神经源性高血压犬肾皮质切片中激肽释放酶分泌、激肽释放酶排泄与β-肾上腺素能受体之间的关系

Relationships between kallikrein secretion, kallikrein excretion and beta-adrenoceptors in kidney cortical slices from neurogenic hypertensive dogs.

作者信息

Damase-Michel C, Bompart G, Durrieu G, Montastruc J L, Montastruc P, Girolami J P

机构信息

Laboratoire de Pharmacologie Médicale et Clinique, INSERM U317, Toulouse, France.

出版信息

Br J Pharmacol. 1995 Sep;116(1):1704-10. doi: 10.1111/j.1476-5381.1995.tb16395.x.

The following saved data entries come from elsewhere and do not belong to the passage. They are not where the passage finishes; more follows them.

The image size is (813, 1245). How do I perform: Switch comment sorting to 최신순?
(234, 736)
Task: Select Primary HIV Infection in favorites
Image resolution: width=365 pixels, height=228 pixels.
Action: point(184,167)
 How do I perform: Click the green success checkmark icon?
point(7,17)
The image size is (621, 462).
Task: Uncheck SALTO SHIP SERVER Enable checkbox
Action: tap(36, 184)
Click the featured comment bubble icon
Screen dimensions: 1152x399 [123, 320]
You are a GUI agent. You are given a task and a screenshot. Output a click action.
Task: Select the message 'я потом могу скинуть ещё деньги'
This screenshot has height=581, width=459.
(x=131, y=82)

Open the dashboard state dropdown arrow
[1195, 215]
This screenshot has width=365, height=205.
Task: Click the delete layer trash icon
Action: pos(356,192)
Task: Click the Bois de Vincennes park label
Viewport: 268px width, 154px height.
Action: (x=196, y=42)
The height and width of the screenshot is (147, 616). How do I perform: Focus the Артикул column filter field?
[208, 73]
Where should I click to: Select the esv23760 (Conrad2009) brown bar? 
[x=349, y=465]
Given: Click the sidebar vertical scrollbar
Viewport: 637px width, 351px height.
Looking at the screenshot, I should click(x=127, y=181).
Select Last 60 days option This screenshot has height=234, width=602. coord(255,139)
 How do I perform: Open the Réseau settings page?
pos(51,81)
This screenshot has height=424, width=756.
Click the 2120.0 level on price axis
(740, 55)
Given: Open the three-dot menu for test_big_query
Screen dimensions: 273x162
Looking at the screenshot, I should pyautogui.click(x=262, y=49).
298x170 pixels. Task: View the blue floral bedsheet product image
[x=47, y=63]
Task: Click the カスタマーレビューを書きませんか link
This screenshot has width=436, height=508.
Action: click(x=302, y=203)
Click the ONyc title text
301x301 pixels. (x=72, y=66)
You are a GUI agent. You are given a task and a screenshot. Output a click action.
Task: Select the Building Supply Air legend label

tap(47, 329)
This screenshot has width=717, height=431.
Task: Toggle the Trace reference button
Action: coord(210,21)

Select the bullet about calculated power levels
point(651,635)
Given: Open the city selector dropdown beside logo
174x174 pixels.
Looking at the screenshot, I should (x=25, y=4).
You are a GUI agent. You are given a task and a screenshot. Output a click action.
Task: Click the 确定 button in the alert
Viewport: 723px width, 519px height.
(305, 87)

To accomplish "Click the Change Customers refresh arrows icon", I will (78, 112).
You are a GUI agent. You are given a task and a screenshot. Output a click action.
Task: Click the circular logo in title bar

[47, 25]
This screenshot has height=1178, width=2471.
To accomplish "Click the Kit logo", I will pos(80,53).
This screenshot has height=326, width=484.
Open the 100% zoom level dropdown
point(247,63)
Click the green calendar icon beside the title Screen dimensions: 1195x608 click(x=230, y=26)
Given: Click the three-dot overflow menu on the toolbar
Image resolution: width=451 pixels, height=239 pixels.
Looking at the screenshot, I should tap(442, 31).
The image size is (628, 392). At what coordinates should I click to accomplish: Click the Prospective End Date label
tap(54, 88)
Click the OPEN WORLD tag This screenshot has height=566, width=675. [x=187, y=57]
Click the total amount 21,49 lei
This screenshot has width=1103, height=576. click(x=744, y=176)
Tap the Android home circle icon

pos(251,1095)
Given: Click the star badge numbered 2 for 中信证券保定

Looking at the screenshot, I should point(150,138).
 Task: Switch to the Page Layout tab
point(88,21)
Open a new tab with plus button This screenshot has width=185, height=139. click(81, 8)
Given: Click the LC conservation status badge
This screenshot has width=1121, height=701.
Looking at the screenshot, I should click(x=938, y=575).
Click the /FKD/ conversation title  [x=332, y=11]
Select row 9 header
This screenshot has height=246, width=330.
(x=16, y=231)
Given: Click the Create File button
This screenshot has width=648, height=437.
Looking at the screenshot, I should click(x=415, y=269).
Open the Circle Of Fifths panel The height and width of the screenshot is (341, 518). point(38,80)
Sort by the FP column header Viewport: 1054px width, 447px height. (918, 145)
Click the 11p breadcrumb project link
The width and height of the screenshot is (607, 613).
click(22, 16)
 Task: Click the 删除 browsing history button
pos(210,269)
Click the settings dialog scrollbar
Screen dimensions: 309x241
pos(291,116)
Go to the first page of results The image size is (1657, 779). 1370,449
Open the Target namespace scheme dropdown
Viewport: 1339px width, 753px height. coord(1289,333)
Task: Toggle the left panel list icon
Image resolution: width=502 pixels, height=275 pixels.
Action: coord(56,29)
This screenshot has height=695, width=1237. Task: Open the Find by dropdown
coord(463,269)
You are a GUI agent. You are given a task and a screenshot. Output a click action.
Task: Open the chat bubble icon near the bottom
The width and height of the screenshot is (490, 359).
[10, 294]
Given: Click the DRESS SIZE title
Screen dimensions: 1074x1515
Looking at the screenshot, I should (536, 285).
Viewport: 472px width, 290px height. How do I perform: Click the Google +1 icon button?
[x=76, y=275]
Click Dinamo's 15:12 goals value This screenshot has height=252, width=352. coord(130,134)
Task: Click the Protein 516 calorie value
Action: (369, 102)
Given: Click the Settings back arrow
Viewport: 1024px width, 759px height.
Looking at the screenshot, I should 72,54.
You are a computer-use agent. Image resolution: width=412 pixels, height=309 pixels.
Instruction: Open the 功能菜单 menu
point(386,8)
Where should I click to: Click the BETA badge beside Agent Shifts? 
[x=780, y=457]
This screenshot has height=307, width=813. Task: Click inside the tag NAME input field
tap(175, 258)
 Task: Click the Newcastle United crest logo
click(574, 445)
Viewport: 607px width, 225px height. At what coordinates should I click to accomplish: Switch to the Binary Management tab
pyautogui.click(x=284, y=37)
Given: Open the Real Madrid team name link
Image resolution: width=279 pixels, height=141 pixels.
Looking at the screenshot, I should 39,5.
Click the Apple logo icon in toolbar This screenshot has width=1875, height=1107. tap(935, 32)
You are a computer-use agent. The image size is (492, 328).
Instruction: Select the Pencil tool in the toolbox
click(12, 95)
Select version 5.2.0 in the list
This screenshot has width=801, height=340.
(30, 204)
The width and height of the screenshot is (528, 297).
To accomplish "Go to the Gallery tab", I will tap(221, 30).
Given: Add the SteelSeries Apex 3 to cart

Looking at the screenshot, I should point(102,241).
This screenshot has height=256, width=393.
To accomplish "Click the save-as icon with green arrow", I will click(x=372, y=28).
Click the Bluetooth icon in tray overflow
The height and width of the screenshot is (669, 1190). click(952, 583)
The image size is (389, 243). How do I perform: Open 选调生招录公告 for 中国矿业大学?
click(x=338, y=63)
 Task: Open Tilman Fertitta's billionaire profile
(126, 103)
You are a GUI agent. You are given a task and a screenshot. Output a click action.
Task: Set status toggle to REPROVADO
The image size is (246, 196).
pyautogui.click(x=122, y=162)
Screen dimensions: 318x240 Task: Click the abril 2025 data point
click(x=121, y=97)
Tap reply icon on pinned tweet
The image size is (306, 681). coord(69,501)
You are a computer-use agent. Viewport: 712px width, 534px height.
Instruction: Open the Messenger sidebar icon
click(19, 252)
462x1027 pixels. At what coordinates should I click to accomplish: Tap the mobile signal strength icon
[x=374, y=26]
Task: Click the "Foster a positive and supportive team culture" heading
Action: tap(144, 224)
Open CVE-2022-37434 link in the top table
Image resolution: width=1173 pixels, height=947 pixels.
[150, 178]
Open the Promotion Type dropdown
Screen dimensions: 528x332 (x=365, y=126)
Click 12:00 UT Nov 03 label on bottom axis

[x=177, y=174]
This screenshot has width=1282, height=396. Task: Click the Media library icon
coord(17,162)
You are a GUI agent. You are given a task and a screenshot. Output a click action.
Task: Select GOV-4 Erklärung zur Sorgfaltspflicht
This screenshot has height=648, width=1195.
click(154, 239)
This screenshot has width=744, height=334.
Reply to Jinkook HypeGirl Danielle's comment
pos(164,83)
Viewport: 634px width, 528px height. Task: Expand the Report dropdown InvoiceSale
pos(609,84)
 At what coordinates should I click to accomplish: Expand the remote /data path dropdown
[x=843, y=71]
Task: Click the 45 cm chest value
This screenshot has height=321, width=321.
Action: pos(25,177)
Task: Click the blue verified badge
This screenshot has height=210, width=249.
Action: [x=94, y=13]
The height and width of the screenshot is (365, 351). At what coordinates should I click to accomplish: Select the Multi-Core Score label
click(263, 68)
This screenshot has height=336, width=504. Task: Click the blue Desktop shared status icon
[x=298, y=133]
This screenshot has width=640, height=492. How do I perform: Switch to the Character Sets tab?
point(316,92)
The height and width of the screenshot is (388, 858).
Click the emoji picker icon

DOI:10.1111/j.1476-5381.1995.tb16395.x

PMID:8564241

原文链接:https://pmc.ncbi.nlm.nih.gov/articles/PMC1908911/

Abstract

Sinoaortic denervation (SAD) in dogs is characterized by an increase in blood pressure and heart rate as well as the development of renal morphological lesions similar to those observed in essential hypertension in human subjects. To assess the effect of SAD on the secretion of kallikrein kinin systems (KKS), we studied the in vitro secretion of kallikrein by renal cortical slices of normal and neurogenic hypertensive dogs (1 and 18 months after SAD). The method using renal cortical slices allowed the study of secretion of kallikrein independently of renal perfusion pressure. The number of renal beta-adrenoceptors was measured by [125I]-cyanopindolol binding. 2. SAD was associated with a marked increase in urinary kallikrein excretion at one month and a significant decrease at 18 months when compared with controls. Both changes were statistically significant (P < 0.05). Concurrently, a progressive increase in in vitro kallikrein secretion was observed (+80 +/- 10% and +179 +/- 48%, 1 and 18 months after SAD, respectively). Moreover, the cortical slices obtained from sinoaortic denervated dogs contained more kallikrein than the control cortical slices (+32 +/- 16% and +55 +/- 7%, 1 and 18 months after SAD, respectively). 3. Renal beta-adrenoceptor number significantly (P < 0.05) decreased 18 months after SAD from 18 +/- 2 to 8 +/- 3 fmol mg-1 protein without any change in affinity constant. 4. Although there was no test of association, because the number of renal beta-adrenoceptors decreased whereas kallikrein secretion increased, the present data could suggest a beta-adrenoceptor-mediated inhibition of kallikrein secretion. These results show that although the urinary kallikrein is decreased, the tissue secretory capacities are enhanced. This could suggest a renal compensatory mechanism possibly involved in tissue protection in dogs after SAD, although such a mechanism is not sufficient to reverse hypertension.

摘要

犬的窦主动脉去神经支配（SAD）的特征是血压和心率升高，以及出现与人类原发性高血压中观察到的类似的肾脏形态学病变。为了评估SAD对激肽释放酶激肽系统（KKS）分泌的影响，我们研究了正常犬和神经源性高血压犬（SAD后1个月和18个月）肾皮质切片中激肽释放酶的体外分泌。使用肾皮质切片的方法可以独立于肾灌注压来研究激肽释放酶的分泌。通过[125I]-氰吲哚洛尔结合来测量肾β-肾上腺素能受体的数量。2. 与对照组相比，SAD在1个月时尿激肽释放酶排泄显著增加，而在18个月时显著减少。这两种变化均具有统计学意义（P<0.05）。同时，观察到体外激肽释放酶分泌逐渐增加（SAD后1个月和18个月分别增加+80±10%和+179±48%）。此外，从窦主动脉去神经支配犬获得的皮质切片比对照皮质切片含有更多的激肽释放酶（SAD后1个月和18个月分别增加+32±16%和+55±7%）。3. SAD后18个月，肾β-肾上腺素能受体数量从18±2显著（P<0.05）降至8±3 fmol mg-1蛋白，亲和力常数无任何变化。4. 尽管没有进行关联性检验，但由于肾β-肾上腺素能受体数量减少而激肽释放酶分泌增加，目前的数据可能提示β-肾上腺素能受体介导的激肽释放酶分泌抑制。这些结果表明，尽管尿激肽释放酶减少，但组织分泌能力增强。这可能提示一种肾脏代偿机制可能参与了犬SAD后的组织保护，尽管这种机制不足以逆转高血压。